• What is being asked
Retype every line of the records below word for word, keeping each line in its original order.

(Saved data entries)
______

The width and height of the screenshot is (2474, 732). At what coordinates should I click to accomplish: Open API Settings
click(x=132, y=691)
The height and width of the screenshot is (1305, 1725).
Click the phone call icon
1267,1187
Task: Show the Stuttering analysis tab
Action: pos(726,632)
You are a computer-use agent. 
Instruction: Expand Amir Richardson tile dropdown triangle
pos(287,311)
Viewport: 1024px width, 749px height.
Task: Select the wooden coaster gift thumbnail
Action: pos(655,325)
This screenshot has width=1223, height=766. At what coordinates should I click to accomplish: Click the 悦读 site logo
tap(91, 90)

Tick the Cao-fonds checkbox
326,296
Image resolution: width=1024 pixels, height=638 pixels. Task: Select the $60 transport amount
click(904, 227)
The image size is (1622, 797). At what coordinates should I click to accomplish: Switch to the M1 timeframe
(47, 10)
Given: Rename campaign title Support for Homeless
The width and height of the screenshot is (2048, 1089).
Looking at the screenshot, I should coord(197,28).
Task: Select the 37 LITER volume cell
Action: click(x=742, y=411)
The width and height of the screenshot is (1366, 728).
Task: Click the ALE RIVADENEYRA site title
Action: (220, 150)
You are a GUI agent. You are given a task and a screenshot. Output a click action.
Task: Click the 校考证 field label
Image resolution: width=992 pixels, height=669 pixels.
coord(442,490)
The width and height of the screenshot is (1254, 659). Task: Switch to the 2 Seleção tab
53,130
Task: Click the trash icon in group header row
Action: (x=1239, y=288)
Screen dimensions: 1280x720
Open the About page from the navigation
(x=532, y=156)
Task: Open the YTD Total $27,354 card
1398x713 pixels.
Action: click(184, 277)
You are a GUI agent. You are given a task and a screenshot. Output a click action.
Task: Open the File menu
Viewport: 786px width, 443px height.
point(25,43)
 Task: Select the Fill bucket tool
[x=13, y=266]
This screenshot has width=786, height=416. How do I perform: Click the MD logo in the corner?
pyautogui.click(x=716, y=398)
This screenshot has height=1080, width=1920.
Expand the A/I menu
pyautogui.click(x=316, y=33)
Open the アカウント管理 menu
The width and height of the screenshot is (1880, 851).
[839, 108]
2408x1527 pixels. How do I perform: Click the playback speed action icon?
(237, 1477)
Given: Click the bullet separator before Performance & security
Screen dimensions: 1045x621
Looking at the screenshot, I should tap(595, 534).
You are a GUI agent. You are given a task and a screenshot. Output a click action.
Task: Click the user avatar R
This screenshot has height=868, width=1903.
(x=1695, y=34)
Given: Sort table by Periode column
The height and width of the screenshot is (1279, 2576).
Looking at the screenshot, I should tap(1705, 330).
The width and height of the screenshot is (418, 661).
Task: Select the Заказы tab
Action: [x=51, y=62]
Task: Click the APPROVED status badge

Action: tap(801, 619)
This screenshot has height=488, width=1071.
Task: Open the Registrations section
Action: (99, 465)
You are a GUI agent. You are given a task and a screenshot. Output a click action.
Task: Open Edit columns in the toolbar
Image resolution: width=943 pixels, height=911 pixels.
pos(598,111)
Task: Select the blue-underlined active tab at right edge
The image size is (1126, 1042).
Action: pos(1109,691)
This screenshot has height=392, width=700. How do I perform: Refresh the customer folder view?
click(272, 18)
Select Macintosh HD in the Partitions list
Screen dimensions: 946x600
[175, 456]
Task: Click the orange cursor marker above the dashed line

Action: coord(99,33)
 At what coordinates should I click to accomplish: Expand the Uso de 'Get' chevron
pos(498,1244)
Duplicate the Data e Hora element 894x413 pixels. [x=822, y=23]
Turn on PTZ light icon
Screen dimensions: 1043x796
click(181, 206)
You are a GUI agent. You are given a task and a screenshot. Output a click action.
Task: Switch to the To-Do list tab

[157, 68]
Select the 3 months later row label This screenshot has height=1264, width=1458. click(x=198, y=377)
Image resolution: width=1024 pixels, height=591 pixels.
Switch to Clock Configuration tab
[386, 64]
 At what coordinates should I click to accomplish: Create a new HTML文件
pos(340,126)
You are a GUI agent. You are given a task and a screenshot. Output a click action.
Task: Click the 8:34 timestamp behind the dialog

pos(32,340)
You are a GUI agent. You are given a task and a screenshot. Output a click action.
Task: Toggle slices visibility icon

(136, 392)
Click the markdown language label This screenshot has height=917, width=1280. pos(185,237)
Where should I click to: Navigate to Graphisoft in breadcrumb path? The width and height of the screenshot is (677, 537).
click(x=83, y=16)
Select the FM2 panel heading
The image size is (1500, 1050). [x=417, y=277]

______

• Answer to the problem
The width and height of the screenshot is (2474, 732). At what coordinates should I click to accomplish: Open API Settings
click(x=132, y=691)
The height and width of the screenshot is (1305, 1725).
Click the phone call icon
1267,1187
Task: Show the Stuttering analysis tab
Action: pos(726,632)
You are a computer-use agent. 
Instruction: Expand Amir Richardson tile dropdown triangle
pos(287,311)
Viewport: 1024px width, 749px height.
Task: Select the wooden coaster gift thumbnail
Action: pos(655,325)
This screenshot has width=1223, height=766. At what coordinates should I click to accomplish: Click the 悦读 site logo
tap(91, 90)

Tick the Cao-fonds checkbox
326,296
Image resolution: width=1024 pixels, height=638 pixels. Task: Select the $60 transport amount
click(904, 227)
The image size is (1622, 797). At what coordinates should I click to accomplish: Switch to the M1 timeframe
(47, 10)
Given: Rename campaign title Support for Homeless
The width and height of the screenshot is (2048, 1089).
Looking at the screenshot, I should coord(197,28).
Task: Select the 37 LITER volume cell
Action: click(x=742, y=411)
The width and height of the screenshot is (1366, 728).
Task: Click the ALE RIVADENEYRA site title
Action: (220, 150)
You are a GUI agent. You are given a task and a screenshot. Output a click action.
Task: Click the 校考证 field label
Image resolution: width=992 pixels, height=669 pixels.
coord(442,490)
The width and height of the screenshot is (1254, 659). Task: Switch to the 2 Seleção tab
53,130
Task: Click the trash icon in group header row
Action: (x=1239, y=288)
Screen dimensions: 1280x720
Open the About page from the navigation
(x=532, y=156)
Task: Open the YTD Total $27,354 card
1398x713 pixels.
Action: click(184, 277)
You are a GUI agent. You are given a task and a screenshot. Output a click action.
Task: Open the File menu
Viewport: 786px width, 443px height.
point(25,43)
 Task: Select the Fill bucket tool
[x=13, y=266]
This screenshot has width=786, height=416. How do I perform: Click the MD logo in the corner?
pyautogui.click(x=716, y=398)
This screenshot has height=1080, width=1920.
Expand the A/I menu
pyautogui.click(x=316, y=33)
Open the アカウント管理 menu
The width and height of the screenshot is (1880, 851).
[839, 108]
2408x1527 pixels. How do I perform: Click the playback speed action icon?
(237, 1477)
Given: Click the bullet separator before Performance & security
Screen dimensions: 1045x621
Looking at the screenshot, I should tap(595, 534).
You are a GUI agent. You are given a task and a screenshot. Output a click action.
Task: Click the user avatar R
This screenshot has height=868, width=1903.
(x=1695, y=34)
Given: Sort table by Periode column
The height and width of the screenshot is (1279, 2576).
Looking at the screenshot, I should tap(1705, 330).
The width and height of the screenshot is (418, 661).
Task: Select the Заказы tab
Action: [x=51, y=62]
Task: Click the APPROVED status badge

Action: tap(801, 619)
This screenshot has height=488, width=1071.
Task: Open the Registrations section
Action: (99, 465)
You are a GUI agent. You are given a task and a screenshot. Output a click action.
Task: Open Edit columns in the toolbar
Image resolution: width=943 pixels, height=911 pixels.
pos(598,111)
Task: Select the blue-underlined active tab at right edge
The image size is (1126, 1042).
Action: pos(1109,691)
This screenshot has height=392, width=700. How do I perform: Refresh the customer folder view?
click(272, 18)
Select Macintosh HD in the Partitions list
Screen dimensions: 946x600
[175, 456]
Task: Click the orange cursor marker above the dashed line

Action: coord(99,33)
 At what coordinates should I click to accomplish: Expand the Uso de 'Get' chevron
pos(498,1244)
Duplicate the Data e Hora element 894x413 pixels. [x=822, y=23]
Turn on PTZ light icon
Screen dimensions: 1043x796
click(181, 206)
You are a GUI agent. You are given a task and a screenshot. Output a click action.
Task: Switch to the To-Do list tab

[157, 68]
Select the 3 months later row label This screenshot has height=1264, width=1458. click(x=198, y=377)
Image resolution: width=1024 pixels, height=591 pixels.
Switch to Clock Configuration tab
[386, 64]
 At what coordinates should I click to accomplish: Create a new HTML文件
pos(340,126)
You are a GUI agent. You are given a task and a screenshot. Output a click action.
Task: Click the 8:34 timestamp behind the dialog

pos(32,340)
You are a GUI agent. You are given a task and a screenshot. Output a click action.
Task: Toggle slices visibility icon

(136, 392)
Click the markdown language label This screenshot has height=917, width=1280. pos(185,237)
Where should I click to: Navigate to Graphisoft in breadcrumb path? The width and height of the screenshot is (677, 537).
click(x=83, y=16)
Select the FM2 panel heading
The image size is (1500, 1050). [x=417, y=277]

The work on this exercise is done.